Required work:
A - In the SteelFusion Replication text, what must one of the Edges be defined as to prevent a split-brain condition?
B - Return the lines of the records exactly as they appear, from the line that contains "Given: Click the paperclip icon in Resources" through the end of the records, including both ends. Omit the pictures from your answer.

* begin Text passage *

As with any high-availability scenario, there may be a possibility of a split-brain condition. In the case of SteelFusion Replication, it is when both the primary and secondary Cores are up and visible to Edges but cannot communicate to each other. FusionSync could become suspended on both sides and the Edges send writes to both Cores, or some writes to the Core and some to the other. Writing to both sides leads to a condition when both Cores are journaling and neither Core has a consistent copy of the data. More than likely, split brain results in a data loss. To prevent the issue, you must define one of the Edges as a Witness.

The Witness must approve the request that comes to the Cores to suspend replication. The Witness makes sure that both primary and secondary Cores do not get approval for suspension at the same time. When the request is approved, the Core can start logging the writes to the Journal LUN.

Figure: Replication design overview shows the general design of the FusionSync feature.

Figure: Replication design overview

1. A write operation is asynchronously propagated from the Edge to the primary Core (Core X).

2. The Core applies the write operation to the LUN in the backend storage and synchronously replicates the write to the secondary Core (Core X’).

3. The backend storage in Data Center A acknowledges the write to Core X.

4. The secondary Core (Core X’) applies the write to the replica LUN in its backend storage. The storage in Data Center B acknowledges the write to Core X’. Core X’ then acknowledges the write.

5. Core X acknowledges the write to Edge.

Failover scenarios

This section describes the following failover scenarios:

• Secondary site is down

• Replication is suspended at the secondary site

• Primary site is down (suspended)

Secondary site is down

Figure: Secondary site is down shows the traffic flow if the secondary site goes down and FusionSync is paused but not suspended.

Figure: Secondary site is down

A write from Edges is not acknowledged by the primary Core. The Edges start to buffer the writes locally. Read operations from the Core and read and write operations in the branch office between the Edge and hosts are being performed as usual.

Replication is suspended at the secondary site

Figure: Replication Is suspended at the secondary site shows the traffic flow if FusionSync is suspended at the secondary site.

Figure: Replication Is suspended at the secondary site

1. A write operation is asynchronously propagated to the primary Core (Core X) from the Edge.

2. The Core applies the write operation to backend storage and logs the write to Journal LUN.

3. The backend storage acknowledges the write.

4. Wait for the write to be journaled.

5. The Core acknowledges the write to the Edge.

Primary site is down (suspended)

Figure: Primary site Is down shows the traffic flow if the primary site (Data Center A) is down and the failover is initiated. The secondary Core assumes the primary role and the connected Edges failover to the secondary site (Data Center B).

Figure: Primary site Is down

1. A write operation is asynchronously propagated from the Edge to the secondary Core (Core X’) that has assumed the primary role.

2. The Core applies the write operation to backend storage and logs the write to the Journal LUN.

* end Text passage *
* begin Data records *

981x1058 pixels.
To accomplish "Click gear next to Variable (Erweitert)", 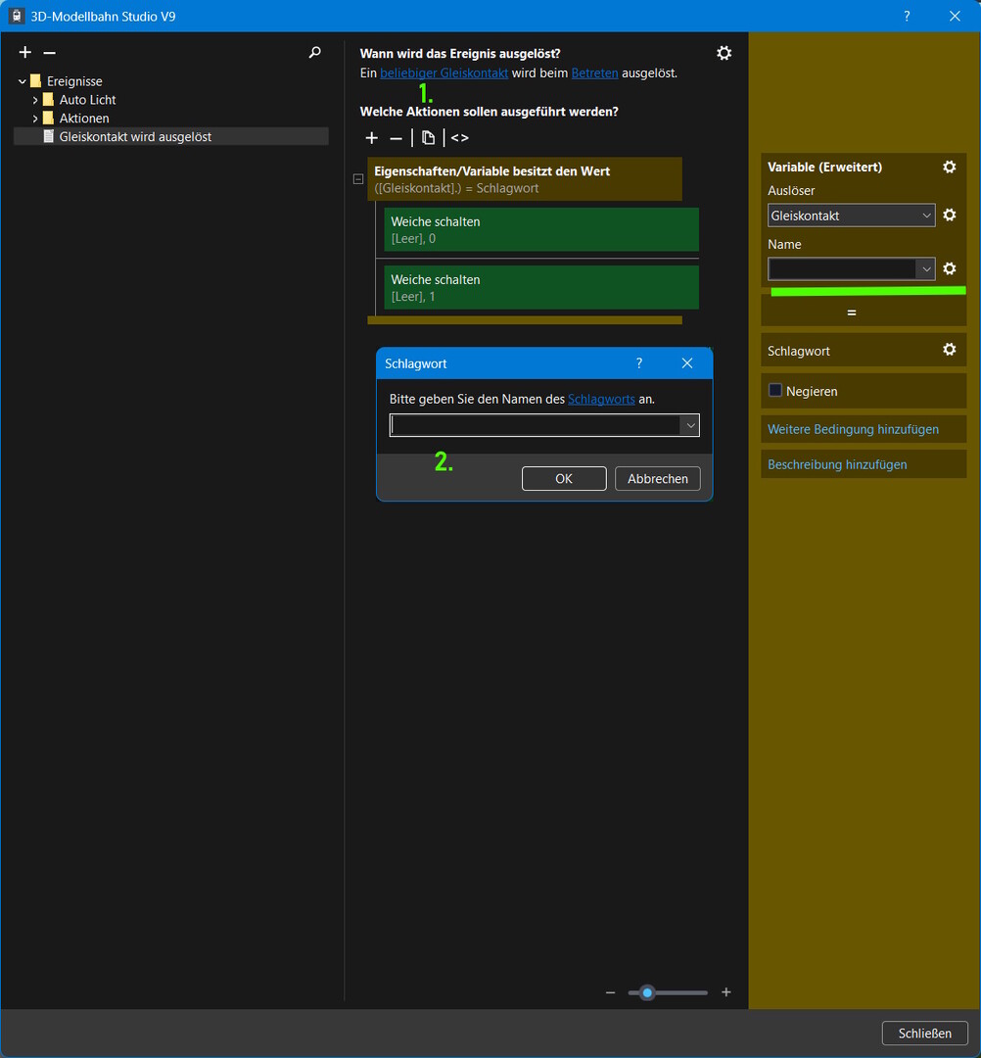I will click(949, 168).
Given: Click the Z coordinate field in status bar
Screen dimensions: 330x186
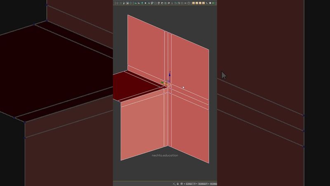Looking at the screenshot, I should tap(214, 184).
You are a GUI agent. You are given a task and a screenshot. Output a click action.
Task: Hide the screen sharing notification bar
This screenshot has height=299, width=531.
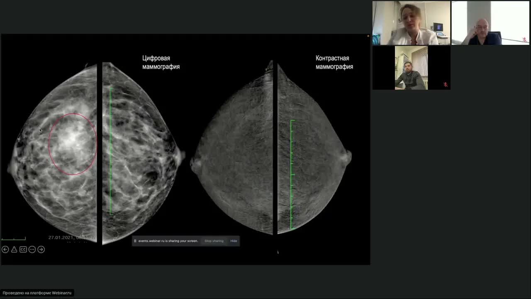[x=234, y=241]
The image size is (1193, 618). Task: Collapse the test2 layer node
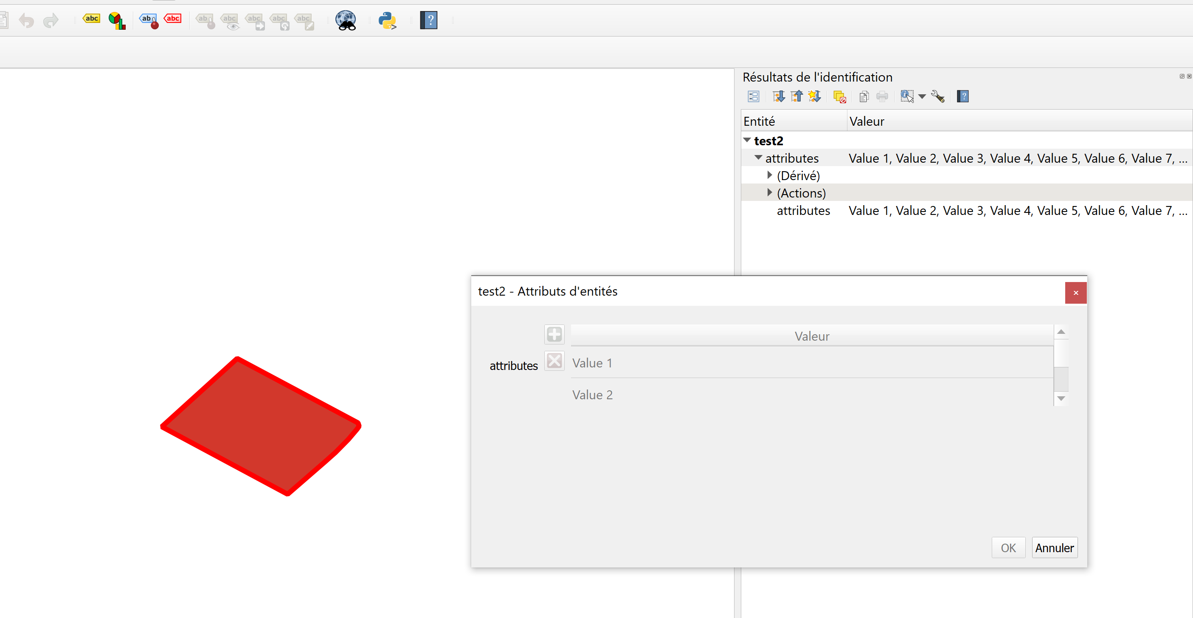tap(747, 140)
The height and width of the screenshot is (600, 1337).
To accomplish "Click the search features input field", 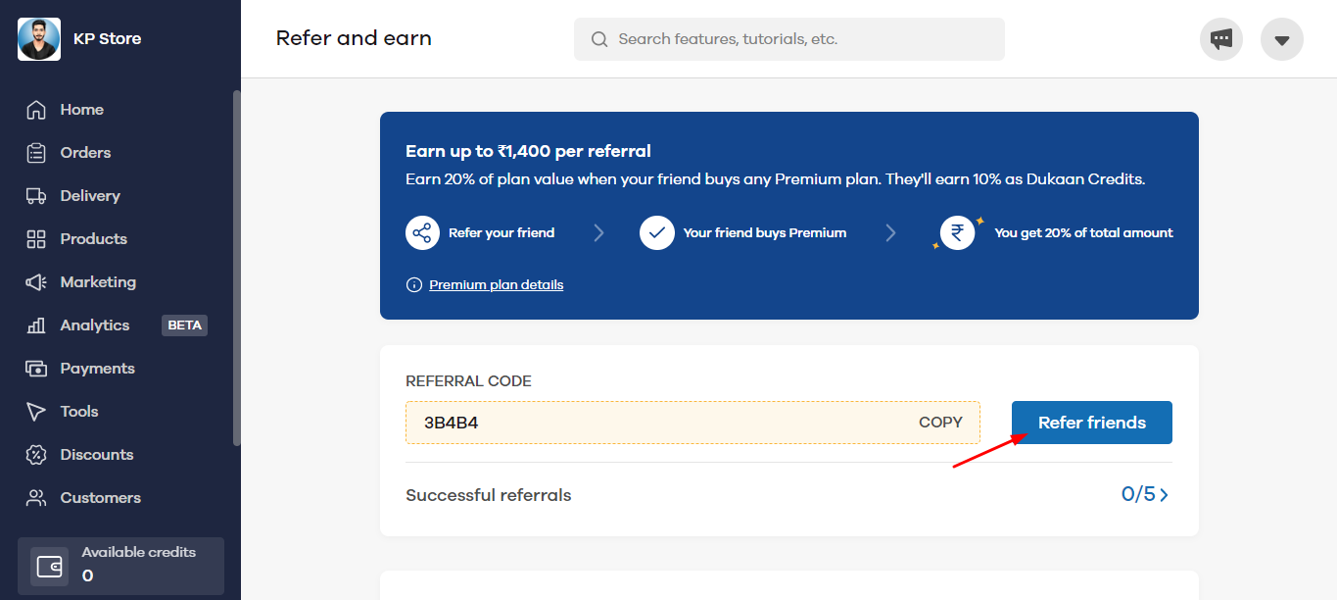I will point(788,39).
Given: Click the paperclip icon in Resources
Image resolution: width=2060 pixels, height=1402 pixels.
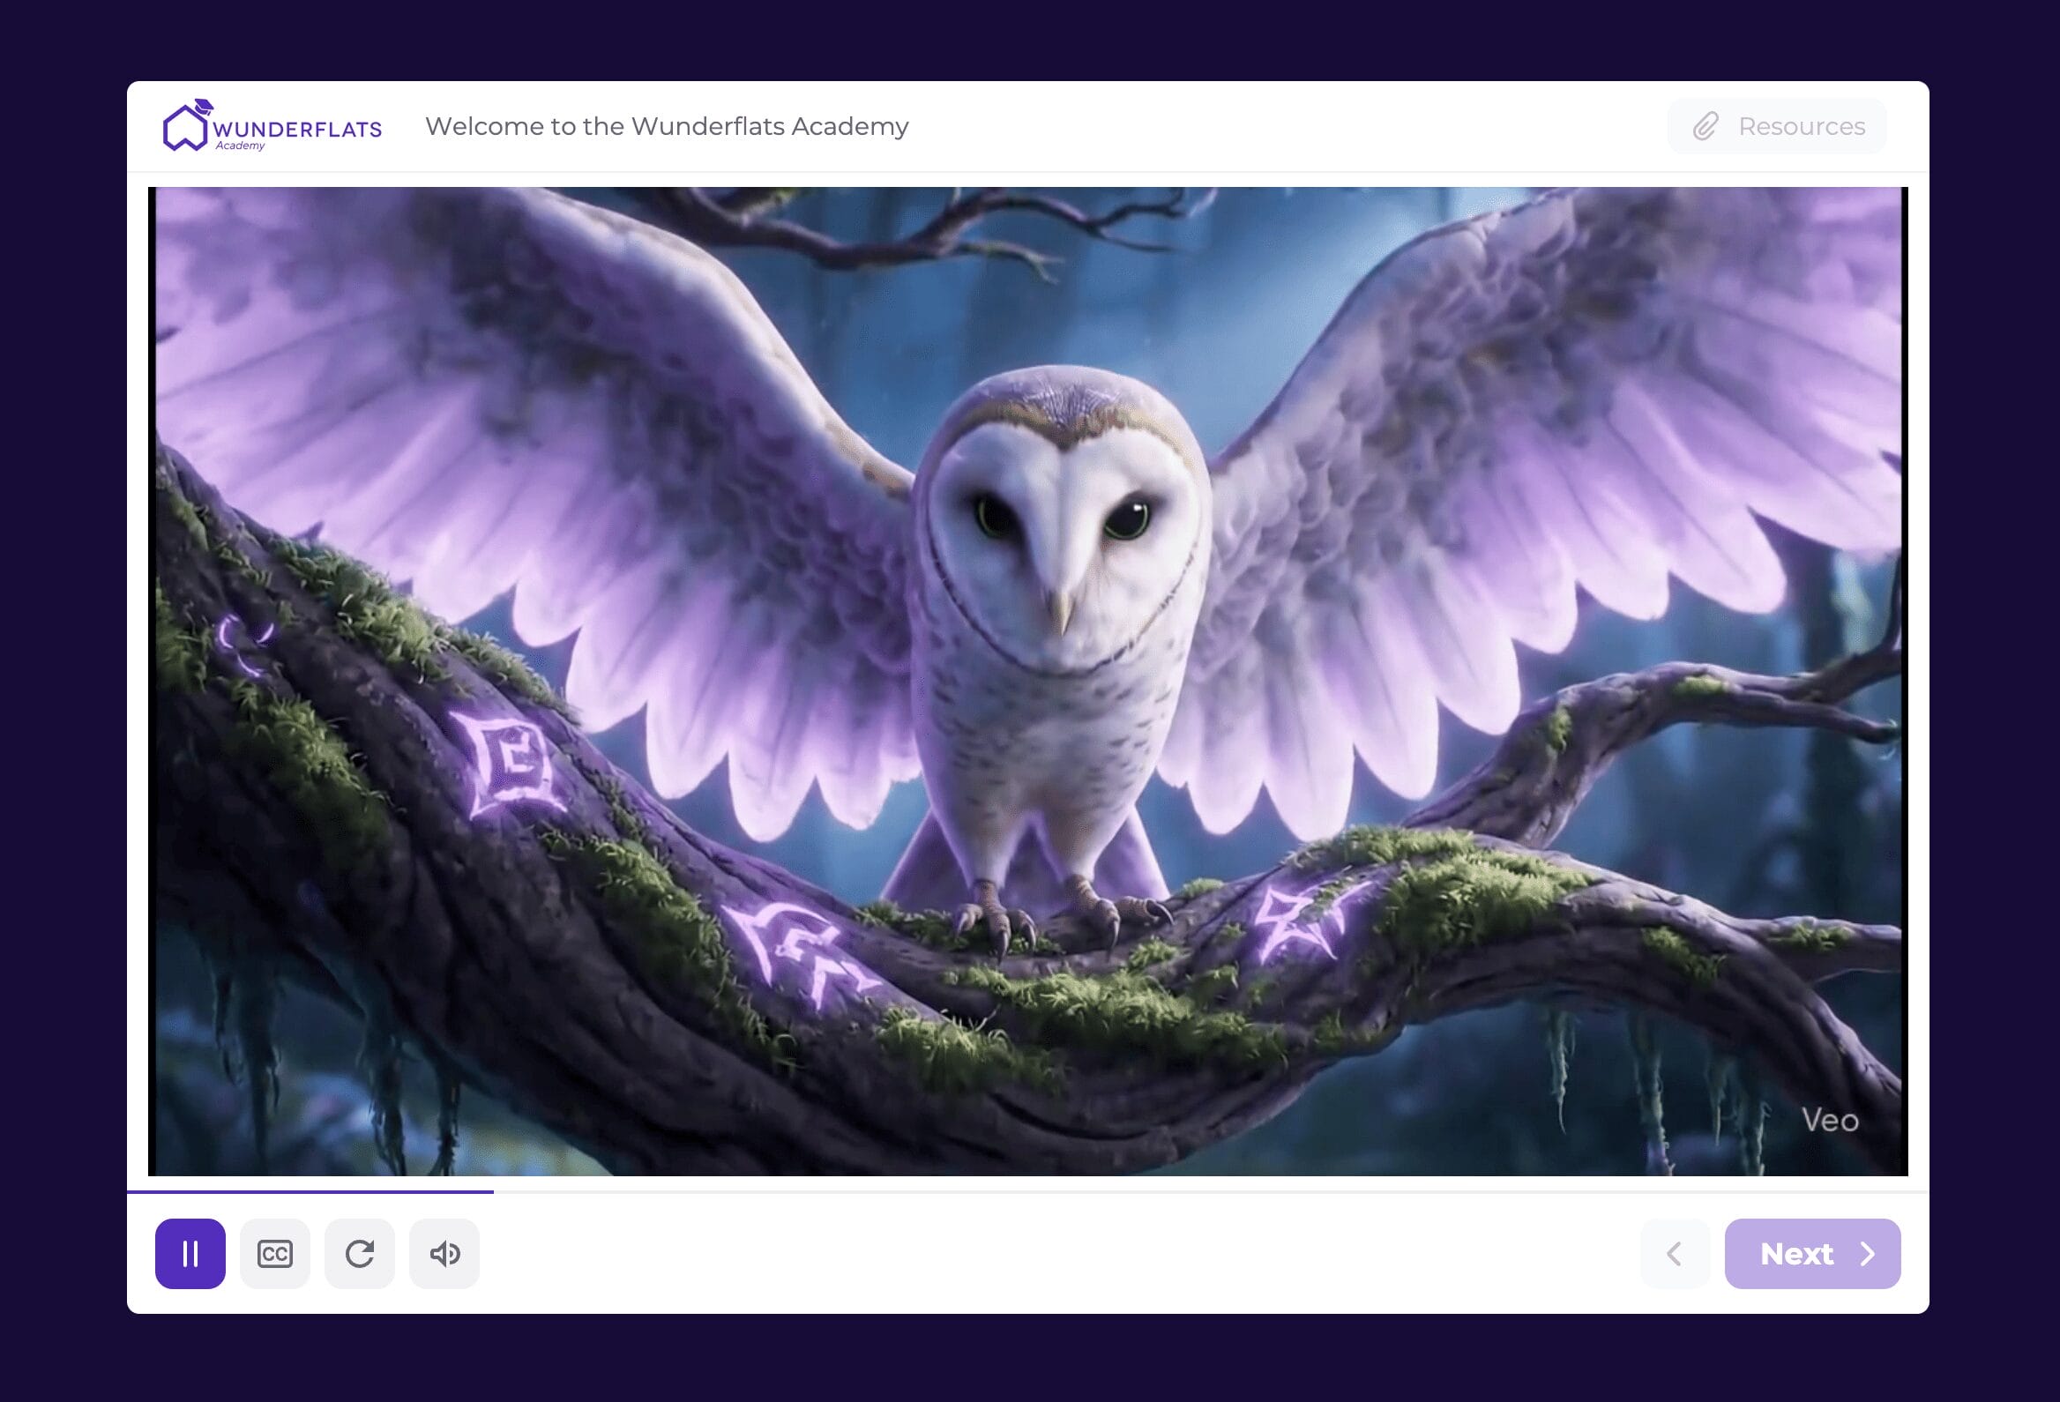Looking at the screenshot, I should pyautogui.click(x=1705, y=127).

* end Data records *

Exercise responses:
A - A Witness.

B -
Given: Click the paperclip icon in Resources
Image resolution: width=2060 pixels, height=1402 pixels.
Looking at the screenshot, I should pyautogui.click(x=1705, y=127).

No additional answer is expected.